Carriers can't reduce traditional phone services without receiving FCC approval because of the extent that communities rely on them, but in many cases they can replace those services with equivalent or improved offerings. Without the proposal passing, “the legal question becomes, 'do you count this as an impairment or not,'” Harold Feld, senior vice president of Public Knowledge, told The Verge in a phone interview. Because Verizon is treating Voice Link as an equivalent service — if not an upgrade — to existing copper wire phone offerings, the company likely thinks that it sits on the brighter side of the legally gray issue, if it thinks that issue is gray at all.

Even under the current rules, Feld suspects that the FCC won't take action, but it's almost certain that wireless service will be a compromise for some residents. Certain systems that run over traditional lines, such as burglary alarms and DSL internet, won't function over Voice Link. And while Verizon says that the in-home box has a backup power supply with 36 hours of standby battery life or two hours of talk time, it can't continue to operate during an extended blackout the way copper service could. “There are a lot of things that ought to raise concerns," Feld said. "The first is, none of the people in these areas volunteered to be beta testers for this technology.”

Verizon is eager to leave copper behind

Verizon wouldn't go into detail on the laws and regulations that govern the implementation of Voice Link, but a spokesperson maintained to The Verge that the company is following all applicable rules. It believes that the proposal it made in New York speaks to the company's intentions — to provide robust telecom services to the community in Fire Island — but it doesn't clarify whether or not the proposal's acceptance is needed to gain full legal clearance, nor what it could mean for the future.

New York's Public Service Commission hasn't responded to the proposal yet, but if it were to accept it — and Verizon is pushing for them to do so very quickly — it will open up more than just Sandy-related opportunities for the company to leave copper behind. There's little doubt that Verizon will view costly, remote areas as being better served by wireless connectivity, and the company could then begin asking permission to take those communities over to wireless as well.

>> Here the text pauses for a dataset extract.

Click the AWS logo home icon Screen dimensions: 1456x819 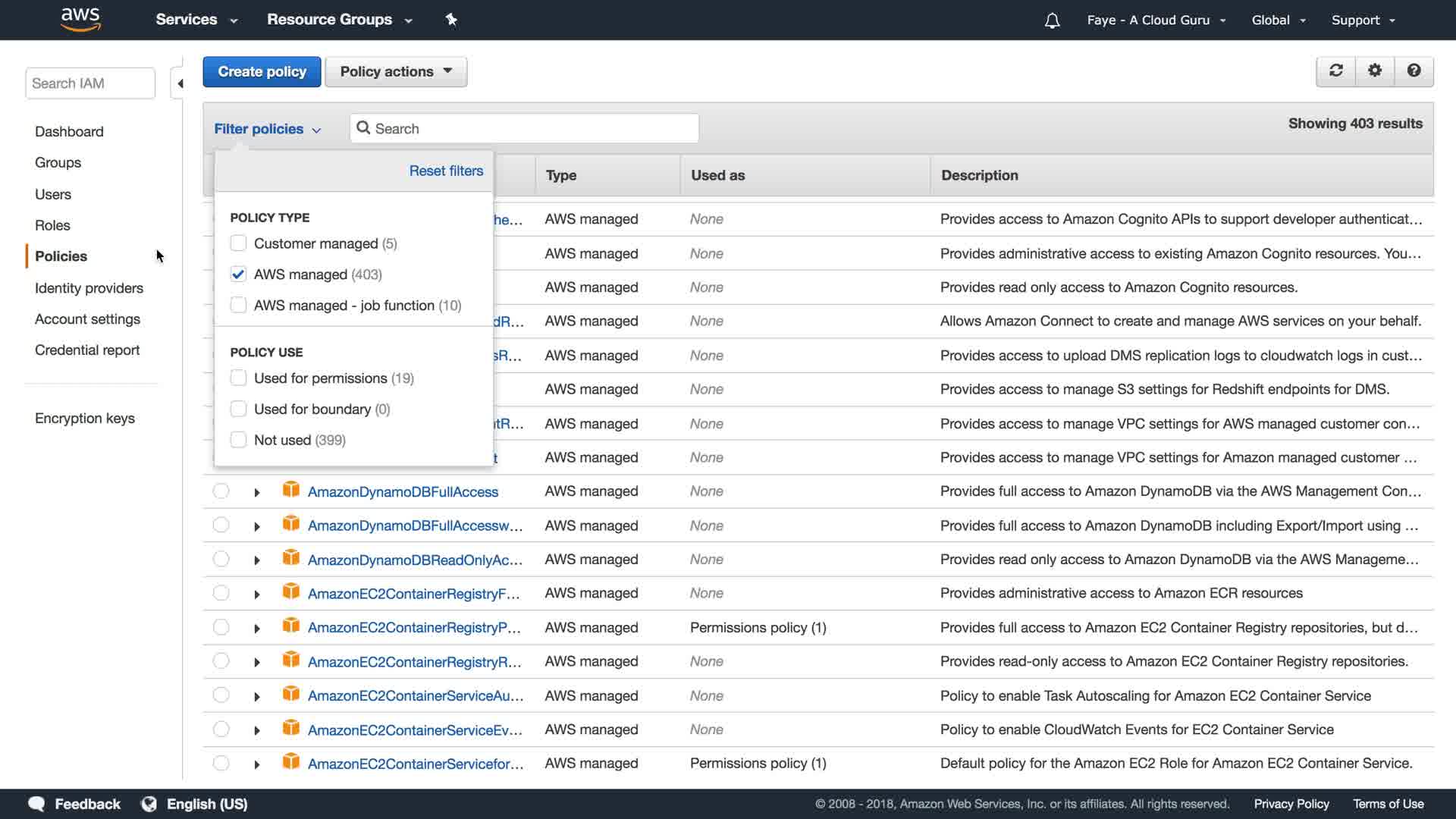coord(80,20)
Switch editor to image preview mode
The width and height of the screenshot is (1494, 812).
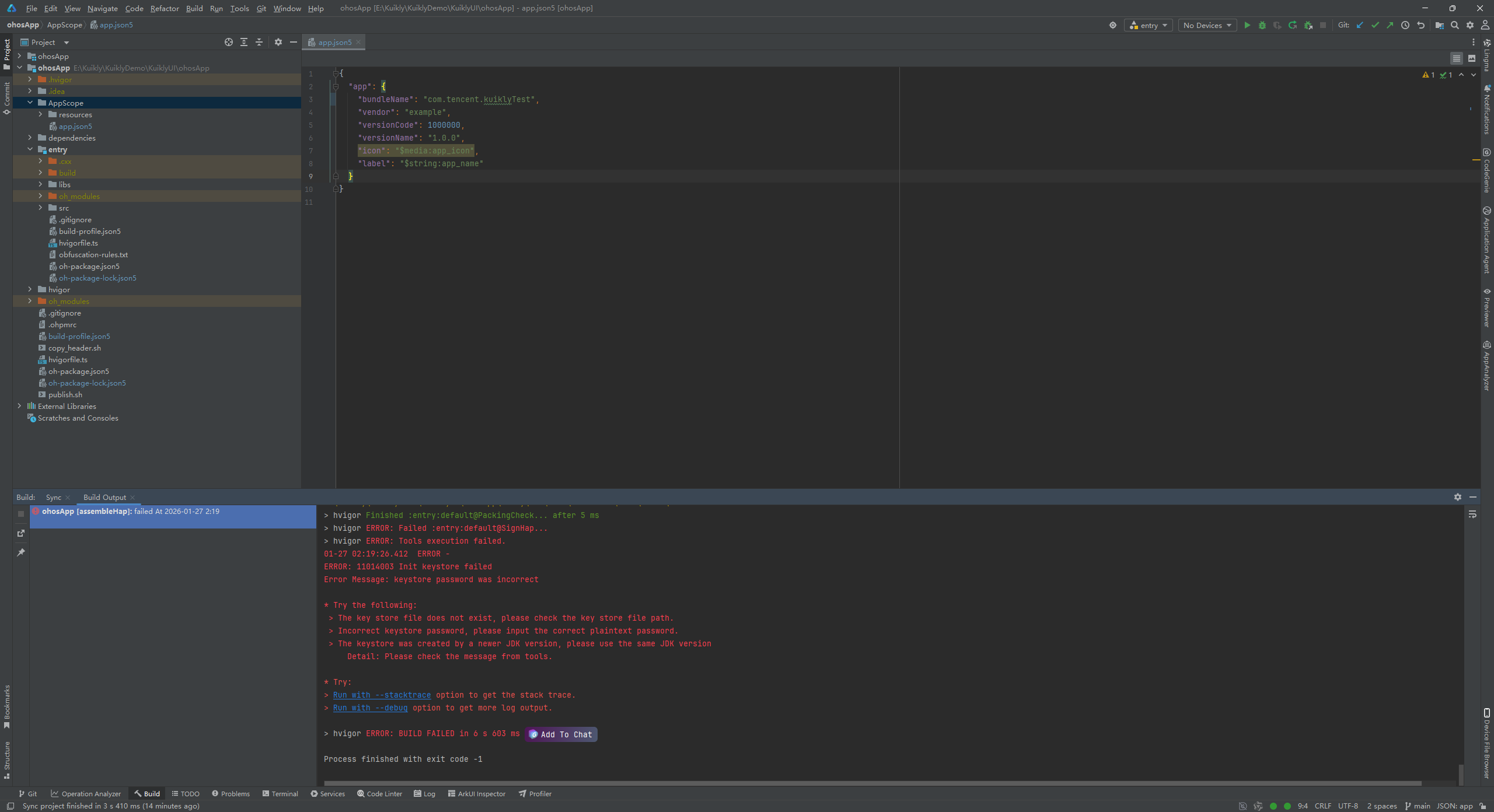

For now, Feld is curious to see if Voice Link will actually work as seamlessly as Verizon promises, "It ought to worry us that we’re seeing entire communities with a technological choice flipped without any details besides Verizon’s sales fliers."

Verizon's full statement is below:

In the aftermath of Hurricane Sandy, Verizon recognized how advances in communications technology could be used to improve the customer experience. Voice Link is an excellent solution to provide reliable voice serve to customers after any kind of weather-related event or emergency situation which otherwise would negatively impact customers served by a traditional copper network infrastructure (e.g. broken poles, downed wires and trees, flooding).

Voice Link is specifically designed to provide many of the same voice features and functions that customers enjoy today with copper-based landline telephone service, including enhanced 911, Caller ID with name, call forwarding and three-way calling.

From a regulatory perspective, Verizon has conducted extensive outreach with industry groups and regulators on both the federal and state levels to discuss this new technology and how it may fit in with current regulations – which in many cases haven’t been updated in decades.

Verizon abides by all rules and regulations – both state and federal – related to the provisioning of voice services and submits filings where it is may be necessary, depending on each state’s regulatory environment. At this point, we’ll let our filings speak for themselves.